After the tsunami hit, Myo remembers receiving a distress call from a friend—a fellow migrant from Burma who had been working as a construction laborer in Thailand. Myo rushed to his friend’s aid but discovered an unexpected kind of devastation when he arrived. Amidst the death and destruction all around, the man was hiding in the jungle—along with 3,000 other Burmese laborers—to avoid arrest. The reason? The Thai police needed a scapegoat for the looting of collapsed buildings and were randomly rounding up Burmese migrants because they were at the bottom of the totem pole of Thai society. The migrants were thus struck a double blow by the tsunami. While many died, many of those who survived lost their homes and thousands were denied disaster aid, stripped of their work permits and forced to hide in fear.

Infuriated, Myo took immediate action. Within two weeks, his organization, the Human Rights Education Institute of Burma (HREIB), testified at the Thai Parliament and stopped the police roundups. HREIB also supplied the migrants with food and building materials and helped them reclaim their work permits so they could participate in the reconstruction efforts.

HREIB emerged as the leading voice for the struggles of the Burmese migrant community. In one horrific example, when the bodies of Burmese who died in the wave were left to rot, Myo and HREIB identified more than 300 people and arranged burials that offered a trace of comfort to surviving loved ones.

AJWS began funding HREIB soon after the tsunami. Over four years, we supported its work to address labor rights violations, poor health, domestic violence and lack of access to education—all epidemics among the poor that existed before the tsunami and were exacerbated in its aftermath.

“Many people just see the need for urgent relief only,” Myo said. “But AJWS understands the importance of community organizing and the impact we can make during the second phase of long-term recovery.”

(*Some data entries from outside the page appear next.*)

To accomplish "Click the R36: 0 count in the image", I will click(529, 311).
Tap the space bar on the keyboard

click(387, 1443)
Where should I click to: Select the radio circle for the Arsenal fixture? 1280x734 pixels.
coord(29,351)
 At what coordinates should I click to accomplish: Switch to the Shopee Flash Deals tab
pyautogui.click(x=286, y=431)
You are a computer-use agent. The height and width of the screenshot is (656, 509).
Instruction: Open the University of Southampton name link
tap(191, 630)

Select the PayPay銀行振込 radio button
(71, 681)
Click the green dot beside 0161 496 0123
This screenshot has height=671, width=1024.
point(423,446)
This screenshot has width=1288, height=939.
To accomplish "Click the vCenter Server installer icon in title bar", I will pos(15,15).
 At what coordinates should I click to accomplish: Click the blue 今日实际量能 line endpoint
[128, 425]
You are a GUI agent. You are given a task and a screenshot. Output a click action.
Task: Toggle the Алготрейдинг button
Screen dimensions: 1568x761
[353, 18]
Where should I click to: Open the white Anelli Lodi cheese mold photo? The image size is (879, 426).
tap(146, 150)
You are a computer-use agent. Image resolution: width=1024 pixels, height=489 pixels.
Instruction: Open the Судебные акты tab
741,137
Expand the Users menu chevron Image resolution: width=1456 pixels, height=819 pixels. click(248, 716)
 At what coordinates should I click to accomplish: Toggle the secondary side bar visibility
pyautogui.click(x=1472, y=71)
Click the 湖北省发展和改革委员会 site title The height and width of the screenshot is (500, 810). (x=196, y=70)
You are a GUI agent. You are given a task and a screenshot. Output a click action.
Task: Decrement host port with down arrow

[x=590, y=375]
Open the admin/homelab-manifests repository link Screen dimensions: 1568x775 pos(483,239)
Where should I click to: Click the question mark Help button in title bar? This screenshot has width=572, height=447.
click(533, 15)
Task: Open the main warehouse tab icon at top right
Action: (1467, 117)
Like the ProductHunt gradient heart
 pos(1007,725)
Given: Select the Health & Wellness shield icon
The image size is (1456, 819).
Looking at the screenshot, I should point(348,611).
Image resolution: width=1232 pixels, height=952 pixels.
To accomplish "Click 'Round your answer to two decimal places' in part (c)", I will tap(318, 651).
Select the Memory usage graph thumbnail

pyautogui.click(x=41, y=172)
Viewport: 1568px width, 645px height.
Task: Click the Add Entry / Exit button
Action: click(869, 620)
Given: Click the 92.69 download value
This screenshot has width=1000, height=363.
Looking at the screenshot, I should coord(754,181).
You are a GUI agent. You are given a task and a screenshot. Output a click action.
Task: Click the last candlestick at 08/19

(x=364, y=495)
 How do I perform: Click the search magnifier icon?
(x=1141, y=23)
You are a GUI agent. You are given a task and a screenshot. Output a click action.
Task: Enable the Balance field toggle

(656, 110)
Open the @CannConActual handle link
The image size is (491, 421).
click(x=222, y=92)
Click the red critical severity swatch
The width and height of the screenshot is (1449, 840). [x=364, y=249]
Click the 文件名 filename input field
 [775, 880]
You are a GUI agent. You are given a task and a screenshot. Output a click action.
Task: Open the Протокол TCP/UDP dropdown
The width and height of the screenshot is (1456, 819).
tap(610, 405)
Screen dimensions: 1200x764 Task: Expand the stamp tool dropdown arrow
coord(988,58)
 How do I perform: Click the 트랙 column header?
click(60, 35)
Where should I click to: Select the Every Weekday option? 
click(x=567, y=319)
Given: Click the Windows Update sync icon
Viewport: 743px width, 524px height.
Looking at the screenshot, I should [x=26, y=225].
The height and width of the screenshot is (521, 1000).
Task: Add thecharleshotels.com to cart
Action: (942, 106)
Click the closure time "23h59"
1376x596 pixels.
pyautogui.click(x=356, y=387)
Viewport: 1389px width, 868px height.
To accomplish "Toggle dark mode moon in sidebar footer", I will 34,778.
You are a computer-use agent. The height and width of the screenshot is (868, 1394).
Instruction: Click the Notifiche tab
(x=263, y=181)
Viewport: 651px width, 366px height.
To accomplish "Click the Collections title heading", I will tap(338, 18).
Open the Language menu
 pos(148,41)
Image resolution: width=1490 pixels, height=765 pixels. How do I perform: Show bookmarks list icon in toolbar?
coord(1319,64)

Myo’s life-saving work epitomizes the relief efforts made possible by the outpouring of support by AJWS donors after the tsunami. AJWS granted more than $10.8 million to 82 grassroots organizations in five countries, helping activists like Myo to meet immediate needs and then enable stronger, more equitable societies to emerge after the floodwaters receded. Today, even though our tsunami response is over, AJWS continues to promote human rights in Southeast Asia and aid Burmese citizens fleeing the ongoing persecution of ethnic minorities in their country.